▶ _EXERCISE AIM_
If a line in the records below contains the word "agent", copy it out.

▶ _SUPPLIED MATERIAL_
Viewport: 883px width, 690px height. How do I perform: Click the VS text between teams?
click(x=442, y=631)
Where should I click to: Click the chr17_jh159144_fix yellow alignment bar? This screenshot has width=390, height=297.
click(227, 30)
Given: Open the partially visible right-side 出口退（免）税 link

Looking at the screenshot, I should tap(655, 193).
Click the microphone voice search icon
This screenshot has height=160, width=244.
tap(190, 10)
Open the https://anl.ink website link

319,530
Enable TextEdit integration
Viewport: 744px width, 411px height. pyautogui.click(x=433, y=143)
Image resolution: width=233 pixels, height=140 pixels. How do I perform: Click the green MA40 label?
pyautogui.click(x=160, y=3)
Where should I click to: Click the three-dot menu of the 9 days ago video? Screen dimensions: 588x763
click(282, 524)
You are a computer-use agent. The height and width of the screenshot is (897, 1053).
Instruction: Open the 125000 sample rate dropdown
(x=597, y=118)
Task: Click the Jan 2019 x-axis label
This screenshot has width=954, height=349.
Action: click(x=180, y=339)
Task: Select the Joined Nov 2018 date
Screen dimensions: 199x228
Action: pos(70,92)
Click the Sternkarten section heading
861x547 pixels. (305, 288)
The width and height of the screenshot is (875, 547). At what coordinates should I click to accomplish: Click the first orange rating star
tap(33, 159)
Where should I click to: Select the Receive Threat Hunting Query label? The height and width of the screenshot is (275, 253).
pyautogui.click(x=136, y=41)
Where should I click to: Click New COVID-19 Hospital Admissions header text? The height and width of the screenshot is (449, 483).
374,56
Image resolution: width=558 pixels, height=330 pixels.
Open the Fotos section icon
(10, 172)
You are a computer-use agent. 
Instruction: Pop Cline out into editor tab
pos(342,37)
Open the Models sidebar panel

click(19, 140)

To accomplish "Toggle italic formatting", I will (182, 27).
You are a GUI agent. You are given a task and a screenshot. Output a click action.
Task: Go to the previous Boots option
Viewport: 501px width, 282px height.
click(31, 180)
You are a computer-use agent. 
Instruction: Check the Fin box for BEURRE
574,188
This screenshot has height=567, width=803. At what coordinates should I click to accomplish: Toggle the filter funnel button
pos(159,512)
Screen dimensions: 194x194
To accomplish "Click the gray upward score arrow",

▶ _ANSWER SECTION_
You are a computer-use agent. The height and width of the screenshot is (897, 1053).
You are a computer-use agent. 
You are a GUI agent. You are given a task and a screenshot. Output a click action.
You are a computer-use agent. 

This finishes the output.